TESTO DI RIFERIMENTO
--------------------

Papa Francesco: visita a Lampedusa

LAMPEDUSA, 8 LUG - Papa Francesco, dalla motovedetta della Guardia Costiera, ha gettato nel mare di Lampedusa una corona di fiori in ricordo dei migranti morti durante le traversate. Prima di lanciare i fiori il Papa si è raccolto in preghiera.

Per alcuni minuti, il Pontefice è stato poi in preghiera, in memoria dei migranti morti in mare. Il lancio della corona è avvenuto davanti al porto di Lampedusa. La motovedetta della Guardia costiera su cui si trova il Papa è accompagnata da un corteo di barche di pescatori. (ANSA)

Camminare sull’acqua di Lampedusa
L’8 luglio il viaggio del Papa a Lampedusa.
Mauro Biani



Transustanziazione
Lunedì il Papa a Lampedusa. E un calice intagliato dal legno dei barconi dei migranti.
Mauro Biani





 DISCORSO DI PAPA FRANCESCO A LAMPEDUSA
Immigrati morti in mare, da quelle barche che invece di essere una via di speranza sono state una via di morte. Così il titolo dei giornali. Quando alcune settimane fa ho appreso questa notizia, che purtroppo tante volte si è ripetuta, il pensiero vi è tornato continuamente come una spina nel cuore che porta sofferenza. E allora ho sentito che dovevo venire qui oggi a pregare, a compiere un gesto di vicinanza, ma anche a risvegliare le nostre coscienze perché ciò che è accaduto non si ripeta. Non si ripeta per favore. Prima però vorrei dire una parola di sincera gratitudine e di incoraggiamento a voi, abitanti di Lampedusa e Linosa, alle associazioni, ai volontari e alle forze di sicurezza, che avete mostrato e mostrate attenzione a persone nel loro viaggio verso qualcosa di migliore. Voi siete una piccola realtà, ma offrite un esempio di solidarietà! Grazie! Grazie anche all’Arcivescovo Mons. Francesco Montenegro per il suo aiuto, il suo lavoro e la sua vicinanza pastorale. Saluto cordialmente il sindaco signora Giusi Nicolini, grazie tanto per quello che lei ha fatto e che fa. Un pensiero lo rivolgo ai cari immigrati musulmani che oggi, alla sera, stanno iniziando il digiuno di Ramadan, con l’augurio di abbondanti frutti spirituali. La Chiesa vi è vicina nella ricerca di una vita più dignitosa per voi e le vostre famiglie. A voi: o’scià!

--------------------

ELENCO DEI COMPITI
(a) Secondo il testo di riferimento, da quale imbarcazione Papa Francesco ha gettato in mare la corona di fiori?
(b) Sostituisca "corona" con "ghirlanda" nel passo del testo di riferimento che comincia con "Papa Francesco: visita" e finisce con "di pescatori. (ANSA)", riportandolo per intero.
(c) Riduca a un breve elenco puntato il paragrafo del testo di riferimento che inizia con "Per alcuni minuti, il Pontefice", conservandone i fatti principali.
Per rispondere si basi esclusivamente sul testo di riferimento.

RACCOLTA DEI DATI
--------------------

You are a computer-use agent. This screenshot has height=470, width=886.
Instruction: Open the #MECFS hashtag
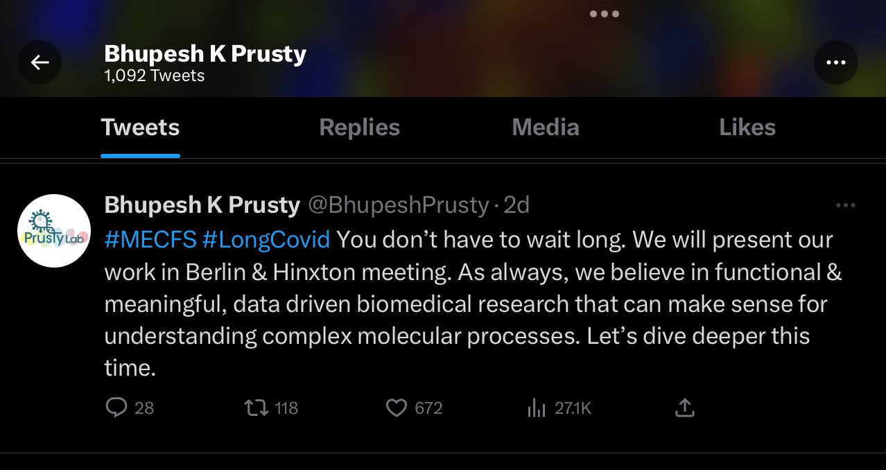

--------------------

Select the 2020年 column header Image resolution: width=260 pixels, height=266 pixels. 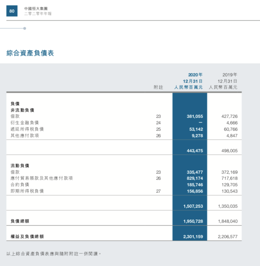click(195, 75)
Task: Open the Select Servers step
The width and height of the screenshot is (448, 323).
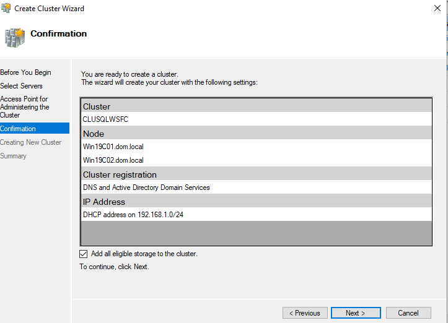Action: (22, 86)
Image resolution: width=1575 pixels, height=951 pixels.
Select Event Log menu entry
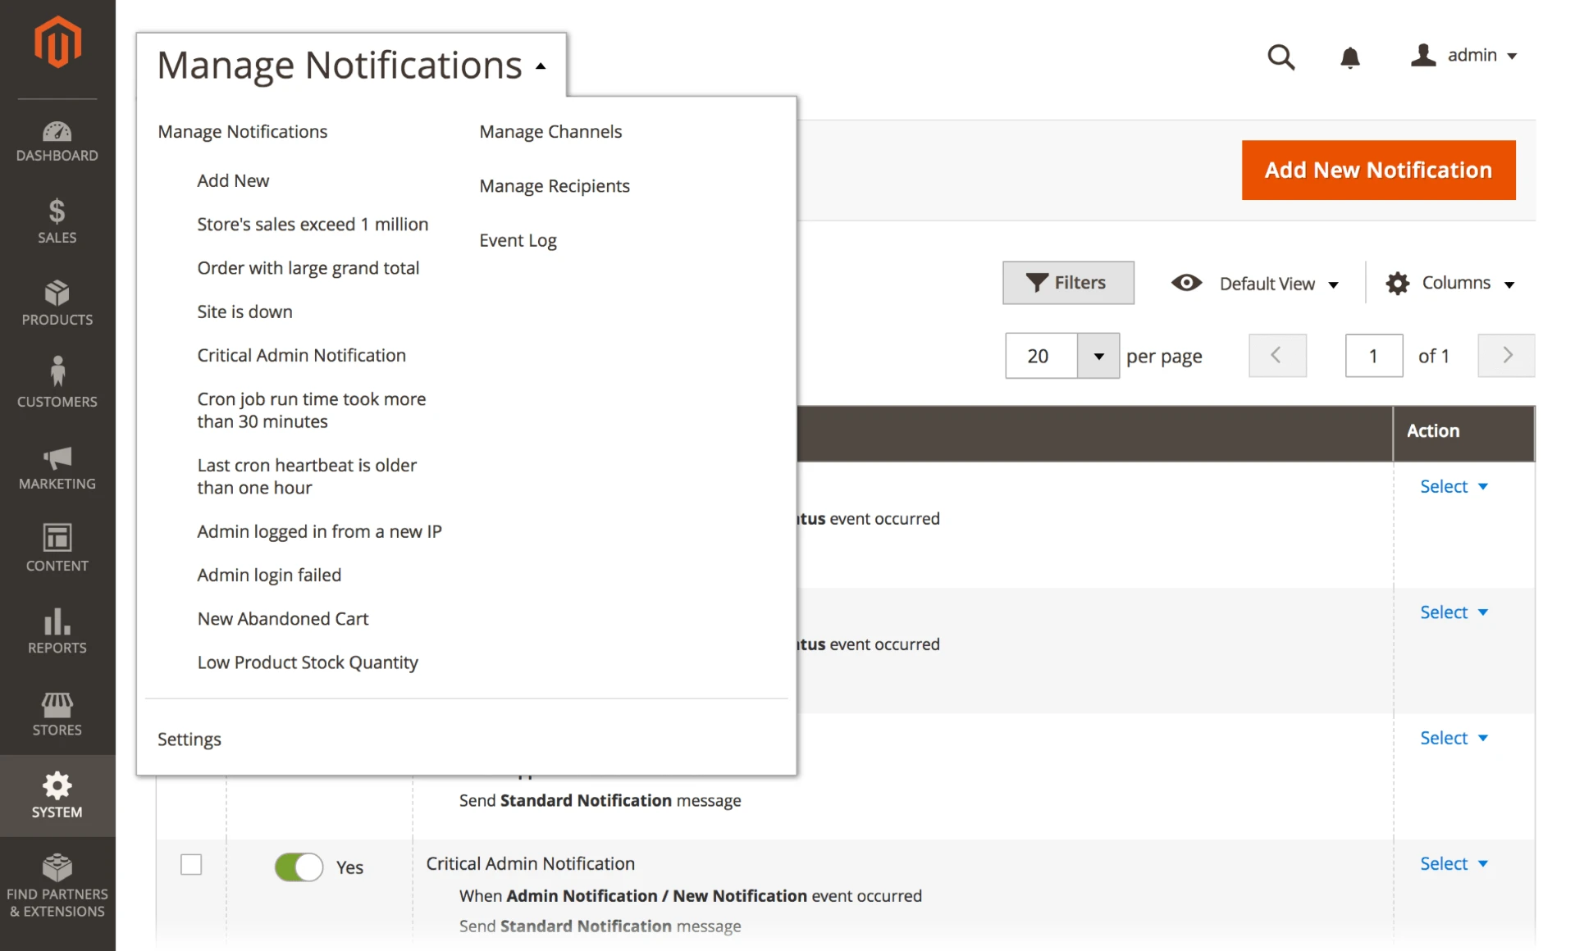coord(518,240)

--------------------

RISULTATI PER COMPITO
(a) Dalla motovedetta della Guardia Costiera.

(b)
Papa Francesco: visita a Lampedusa

LAMPEDUSA, 8 LUG - Papa Francesco, dalla motovedetta della Guardia Costiera, ha gettato nel mare di Lampedusa una ghirlanda di fiori in ricordo dei migranti morti durante le traversate. Prima di lanciare i fiori il Papa si è raccolto in preghiera.

Per alcuni minuti, il Pontefice è stato poi in preghiera, in memoria dei migranti morti in mare. Il lancio della ghirlanda è avvenuto davanti al porto di Lampedusa. La motovedetta della Guardia costiera su cui si trova il Papa è accompagnata da un corteo di barche di pescatori. (ANSA)

(c)
- Il Pontefice ha pregato per alcuni minuti in memoria dei migranti morti in mare.
- Il lancio della corona è avvenuto davanti al porto di Lampedusa.
- La motovedetta della Guardia costiera su cui si trova il Papa è accompagnata da un corteo di barche di pescatori.